CINI’s ultimate aim is also to ensure full physical and mental growth and development in children by ensuring appropriate nutrition throughout the critical periods of the life cycle. Our interventions seek to address a variety of determinants of malnutrition in children, adolescents and pregnant women, as they relate to healthcare, hygiene and sanitation, child care, appropriate infant and young child feeding practices, growth monitoring and promotion, adoption of low-cost home available foods, promotion of gender equality.
CINI method within its institutional framework of Child Friendly Community (CFC) evolved from the learning that the key to ending intergenerational cycle of malnutrition in an integrated right-based manner. The only sustainable way to achieve this has been to form and strengthen community based partnerships that include “government service providers, community based institutions (PRI and SHG), and the community” with accountability in ensuring good governance and provision of integrated services to break the intergenerational cycle of malnutrition through the following actions:
- Add value to existing government programmes through capacity building, decentralised planning, behaviour change communication, sectoral convergence, and community based monitoring.
- Promote pregnancy weight gain at the family level through appropriate feeding and caring practices of pregnant women, infant and young child feeding practices (in terms of improved food quantity, quality, consistency and frequency), safe drinking water and hygienic practices, early seeking of health care for childhood ailments, adequate feeding of girls and women, and empowerment of women to choose for themselves and their children.

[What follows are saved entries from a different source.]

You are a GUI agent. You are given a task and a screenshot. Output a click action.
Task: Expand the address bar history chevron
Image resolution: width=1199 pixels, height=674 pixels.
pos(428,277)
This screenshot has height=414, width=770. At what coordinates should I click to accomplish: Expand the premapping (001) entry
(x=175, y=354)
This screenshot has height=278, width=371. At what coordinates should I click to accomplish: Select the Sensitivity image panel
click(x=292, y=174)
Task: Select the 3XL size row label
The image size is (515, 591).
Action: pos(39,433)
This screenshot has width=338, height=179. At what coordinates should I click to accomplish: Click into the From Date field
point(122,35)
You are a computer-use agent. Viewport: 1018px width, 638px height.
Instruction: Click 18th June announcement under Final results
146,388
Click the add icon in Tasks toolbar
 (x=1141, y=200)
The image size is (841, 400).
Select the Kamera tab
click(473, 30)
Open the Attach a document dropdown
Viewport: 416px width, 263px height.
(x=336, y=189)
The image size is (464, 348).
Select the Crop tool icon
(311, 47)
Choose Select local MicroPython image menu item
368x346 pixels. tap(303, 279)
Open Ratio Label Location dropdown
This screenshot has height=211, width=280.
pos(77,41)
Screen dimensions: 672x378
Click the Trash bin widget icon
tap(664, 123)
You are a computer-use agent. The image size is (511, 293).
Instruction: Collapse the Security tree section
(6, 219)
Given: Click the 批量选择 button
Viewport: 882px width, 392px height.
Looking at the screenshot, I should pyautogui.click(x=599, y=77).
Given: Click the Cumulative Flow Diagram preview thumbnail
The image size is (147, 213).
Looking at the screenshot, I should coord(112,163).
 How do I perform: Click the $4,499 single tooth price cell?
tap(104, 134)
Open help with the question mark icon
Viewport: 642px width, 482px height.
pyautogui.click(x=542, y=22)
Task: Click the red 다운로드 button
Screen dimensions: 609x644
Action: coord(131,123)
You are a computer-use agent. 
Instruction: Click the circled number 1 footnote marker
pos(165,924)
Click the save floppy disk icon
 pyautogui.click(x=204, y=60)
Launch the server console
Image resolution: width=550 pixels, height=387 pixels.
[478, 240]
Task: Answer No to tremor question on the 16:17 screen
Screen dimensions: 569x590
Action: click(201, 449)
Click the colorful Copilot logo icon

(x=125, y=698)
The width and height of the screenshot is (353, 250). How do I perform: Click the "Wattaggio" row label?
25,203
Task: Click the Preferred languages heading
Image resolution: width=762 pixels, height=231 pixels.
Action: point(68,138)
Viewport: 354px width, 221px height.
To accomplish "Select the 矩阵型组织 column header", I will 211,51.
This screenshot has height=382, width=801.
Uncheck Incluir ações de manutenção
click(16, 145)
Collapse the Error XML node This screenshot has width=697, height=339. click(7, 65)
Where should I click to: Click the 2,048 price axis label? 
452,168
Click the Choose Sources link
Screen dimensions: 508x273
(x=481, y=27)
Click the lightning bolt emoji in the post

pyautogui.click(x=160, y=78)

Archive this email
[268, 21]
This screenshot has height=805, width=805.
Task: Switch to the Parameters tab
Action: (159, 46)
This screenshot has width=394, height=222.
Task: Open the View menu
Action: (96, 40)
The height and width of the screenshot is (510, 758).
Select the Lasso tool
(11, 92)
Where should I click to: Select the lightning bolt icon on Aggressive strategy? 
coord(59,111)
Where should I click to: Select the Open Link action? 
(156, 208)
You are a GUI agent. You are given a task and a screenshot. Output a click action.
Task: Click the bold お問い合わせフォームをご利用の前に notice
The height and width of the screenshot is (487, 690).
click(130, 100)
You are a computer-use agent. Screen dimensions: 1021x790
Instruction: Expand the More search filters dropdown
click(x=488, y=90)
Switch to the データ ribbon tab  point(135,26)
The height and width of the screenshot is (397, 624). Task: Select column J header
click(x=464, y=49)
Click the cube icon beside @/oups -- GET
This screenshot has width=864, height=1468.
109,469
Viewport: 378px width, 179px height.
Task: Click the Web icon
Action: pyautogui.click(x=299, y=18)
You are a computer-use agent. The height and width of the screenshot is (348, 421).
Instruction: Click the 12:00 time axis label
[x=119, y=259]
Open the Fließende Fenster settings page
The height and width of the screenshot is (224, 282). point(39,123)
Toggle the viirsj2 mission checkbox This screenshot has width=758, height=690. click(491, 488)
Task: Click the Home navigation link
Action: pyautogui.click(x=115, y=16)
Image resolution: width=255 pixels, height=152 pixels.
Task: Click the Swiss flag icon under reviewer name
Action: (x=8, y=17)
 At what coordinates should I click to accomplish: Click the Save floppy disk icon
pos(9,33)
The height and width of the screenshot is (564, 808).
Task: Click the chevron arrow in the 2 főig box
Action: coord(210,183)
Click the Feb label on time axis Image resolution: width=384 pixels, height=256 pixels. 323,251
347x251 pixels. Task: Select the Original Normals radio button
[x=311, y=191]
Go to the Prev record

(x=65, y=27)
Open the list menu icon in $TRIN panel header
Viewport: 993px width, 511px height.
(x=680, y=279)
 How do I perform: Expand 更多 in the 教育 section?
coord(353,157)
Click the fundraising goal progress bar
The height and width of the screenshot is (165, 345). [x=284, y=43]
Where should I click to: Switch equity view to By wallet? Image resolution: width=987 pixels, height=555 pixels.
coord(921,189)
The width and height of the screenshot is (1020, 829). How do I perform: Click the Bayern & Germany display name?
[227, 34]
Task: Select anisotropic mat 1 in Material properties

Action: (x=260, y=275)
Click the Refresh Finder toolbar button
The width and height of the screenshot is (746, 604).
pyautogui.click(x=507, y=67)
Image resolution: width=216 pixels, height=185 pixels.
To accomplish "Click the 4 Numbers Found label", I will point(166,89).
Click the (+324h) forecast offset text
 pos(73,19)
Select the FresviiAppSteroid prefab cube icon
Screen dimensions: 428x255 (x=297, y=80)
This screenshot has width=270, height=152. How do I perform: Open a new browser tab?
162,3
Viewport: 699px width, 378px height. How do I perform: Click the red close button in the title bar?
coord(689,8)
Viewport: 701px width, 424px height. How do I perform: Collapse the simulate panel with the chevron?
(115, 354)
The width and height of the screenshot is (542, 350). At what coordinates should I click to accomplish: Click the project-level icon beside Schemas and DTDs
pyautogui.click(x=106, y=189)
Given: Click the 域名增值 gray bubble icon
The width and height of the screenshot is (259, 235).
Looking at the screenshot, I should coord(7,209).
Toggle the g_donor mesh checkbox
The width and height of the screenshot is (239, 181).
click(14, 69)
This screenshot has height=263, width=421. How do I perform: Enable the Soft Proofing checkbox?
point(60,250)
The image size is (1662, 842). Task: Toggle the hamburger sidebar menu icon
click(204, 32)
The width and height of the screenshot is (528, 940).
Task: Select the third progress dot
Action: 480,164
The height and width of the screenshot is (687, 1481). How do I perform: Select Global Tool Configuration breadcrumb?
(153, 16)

- Enhance health and nutrition education at the community level involving women’s groups and local elected members, promote environmental sanitation, maintenance of drainage and safe disposal of solid waste, prevent early marriage and pregnancy.
- Provide institutional care of malnourished children at CINI managed nutrition day care centre and ensure referral and treatment of severe acute malnourished children with medical complications to government run Nutrition Rehabilitation Centres (NRC).
- With the help of a World Bank grant, Nutrimix has been commercialised as a social business venture by women’s Self-Help Groups to offer a socially-appropriate alternative to industrially-produced complementary food.
- Improve adolescent nutrition using Iron Folic Acid (IFA) supplementation, quality of food (introducing Nutrimix), peer to peer approach to change eating habits, early marriage etc.
- Train frontline workers and supervisors of national flagship programmes (Integrated Child Development Services (ICDS) and National Health Mission (NHM) in India.
- Prevent intrauterine malnutrition and ensure appropriate growth and development in the first two years through 1000 day approach, using the electronic tracking system.
Dr. Samir Chaudhuri
Mr. Swapan Bikash Saha
Child In Need Institute (CINI)
 PRI-Panchayati Raj Institutions have been introduced under the 73rd Amendment Act of the Constitution of India. Rural Development includes measures to strengthen the democratic structure of society.. It also includes measures to improve the rural infrastructure, improve income of rural households and delivery systems pertaining to education, health & safety mechanisms.
 Self-Help Group refers to self-governed, peer controlled, informal group of people with same socio-economic background and having a desire to collectively perform common purposes (productive and emergent needs).
 CINI Nutrimix developed in 1974 as a low cost, locally produced nutrition supplement, being promoted through a social business model.